Missing in these discussions is an inquiry into whether and how community members themselves feel they should be addressing global outbreaks.
I suspect that in many of the communities where Zika is spreading, the control of this virus similarly would not count among the community’s top public health priorities. Again, this is not because poor women don’t fear having babies with microcephaly, but rather because this risk must compete with many other more present dangers, like hunger, diabetes, and violence—dangers that the international community has shown little willingness to invest large amounts of resources in addressing.
In these cases true community engagement may be impossible to achieve because it would require global health officials to be open to altering their own priorities. What if impoverished mothers in Biloxi said they wanted help with basic health infrastructure rather than mosquito control? What if they said they would worry about the risk of microcephaly after they no longer had to worry about sky-high infant mortality rates that among black women exceed rates in post-Soviet Eastern Europe and several Southeast Asian developing countries? Would the CDC respect that choice and change its priorities accordingly? If not, then “community engagement” really means “community cooperation with national or global priorities.” While still perhaps a worthy goal, this may leave local communities with the impression that they are important to global health authorities less for their unmet needs than for the public health threat they represent.
Global health practitioners might protest that a community’s other health priorities would be addressed through effective epidemic response anyway, since fighting Zika would translate into improved local health systems. A key finding of my research, however, is that pumping money into fighting a specific disease usually does not translate to broader systemic change. In China, post-SARS surveillance systems were good at detecting cases of new diseases during the drama of an acute outbreak but proved poor at detecting other diseases when motivation, time, and resources dwindled. Personnel recruited to support epidemic control lacked the local connections crucial for implementing more sustainable public health improvements. In short, building a system in Brazil or Biloxi to address Zika will not necessarily result in a system that addresses these places’ other health problems.
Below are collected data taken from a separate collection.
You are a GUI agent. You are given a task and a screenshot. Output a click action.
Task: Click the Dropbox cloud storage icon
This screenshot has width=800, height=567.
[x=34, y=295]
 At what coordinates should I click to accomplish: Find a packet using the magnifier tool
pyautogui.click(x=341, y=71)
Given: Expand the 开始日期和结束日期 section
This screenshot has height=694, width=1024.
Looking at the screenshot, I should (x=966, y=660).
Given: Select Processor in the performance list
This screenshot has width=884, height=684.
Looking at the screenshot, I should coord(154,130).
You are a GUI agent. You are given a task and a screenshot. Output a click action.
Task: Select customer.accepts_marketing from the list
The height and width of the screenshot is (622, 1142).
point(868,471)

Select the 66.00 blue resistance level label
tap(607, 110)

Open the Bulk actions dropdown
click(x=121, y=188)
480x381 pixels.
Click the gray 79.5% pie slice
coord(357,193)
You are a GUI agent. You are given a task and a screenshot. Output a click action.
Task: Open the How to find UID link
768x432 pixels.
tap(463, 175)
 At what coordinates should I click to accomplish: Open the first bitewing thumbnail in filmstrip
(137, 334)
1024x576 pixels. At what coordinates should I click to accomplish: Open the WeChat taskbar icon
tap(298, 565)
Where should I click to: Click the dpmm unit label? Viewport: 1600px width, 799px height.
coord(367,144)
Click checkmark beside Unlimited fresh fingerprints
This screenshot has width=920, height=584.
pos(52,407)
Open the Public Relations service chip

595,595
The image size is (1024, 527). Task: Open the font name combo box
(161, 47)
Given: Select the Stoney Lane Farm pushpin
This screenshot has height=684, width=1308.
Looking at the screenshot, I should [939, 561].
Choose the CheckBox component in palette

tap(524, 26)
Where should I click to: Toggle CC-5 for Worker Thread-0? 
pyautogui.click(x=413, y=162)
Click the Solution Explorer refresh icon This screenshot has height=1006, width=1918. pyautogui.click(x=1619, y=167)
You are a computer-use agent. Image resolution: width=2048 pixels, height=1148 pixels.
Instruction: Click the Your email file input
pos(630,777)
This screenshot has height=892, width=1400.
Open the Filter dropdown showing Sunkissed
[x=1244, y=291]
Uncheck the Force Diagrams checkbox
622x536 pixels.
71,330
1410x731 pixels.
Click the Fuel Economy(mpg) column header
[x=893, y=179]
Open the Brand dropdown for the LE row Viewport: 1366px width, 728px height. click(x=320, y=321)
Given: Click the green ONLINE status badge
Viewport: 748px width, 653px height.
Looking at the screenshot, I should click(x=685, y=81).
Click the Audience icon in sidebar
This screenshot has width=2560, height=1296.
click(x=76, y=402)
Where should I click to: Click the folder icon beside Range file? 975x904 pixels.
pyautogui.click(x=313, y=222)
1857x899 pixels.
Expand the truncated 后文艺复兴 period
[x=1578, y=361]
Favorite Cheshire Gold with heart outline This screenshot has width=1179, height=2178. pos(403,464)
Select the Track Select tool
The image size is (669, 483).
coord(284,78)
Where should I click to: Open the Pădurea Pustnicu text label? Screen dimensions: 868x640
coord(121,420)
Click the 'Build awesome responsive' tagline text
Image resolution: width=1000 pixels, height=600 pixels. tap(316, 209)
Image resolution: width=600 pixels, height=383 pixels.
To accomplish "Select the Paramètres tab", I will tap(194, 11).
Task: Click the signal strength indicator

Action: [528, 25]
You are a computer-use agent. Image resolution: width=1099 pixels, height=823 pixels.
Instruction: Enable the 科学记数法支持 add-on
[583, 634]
With each new infectious threat the global health community seems newly horrified at how unprepared we are and how little we seem to have learned from previous threats. This horror leads to more plans to find new ways to make sure everyone around the globe is “prepared”. But all of these approaches to infectious threats in poor places invariably run up against the problem that where people are poor, unhealthy, and wanting for basic necessities, the threat of a virus du jour will rarely invoke the kind of urgency that global health officials wish it did. Even if it did, those most affected might later wish that it hadn’t. A more genuine form of community engagement—one that allows for the possibility that local communities may have much to teach us about global health priorities—might be a good first step in constructing an effective, ethical global response to emerging infectious diseases.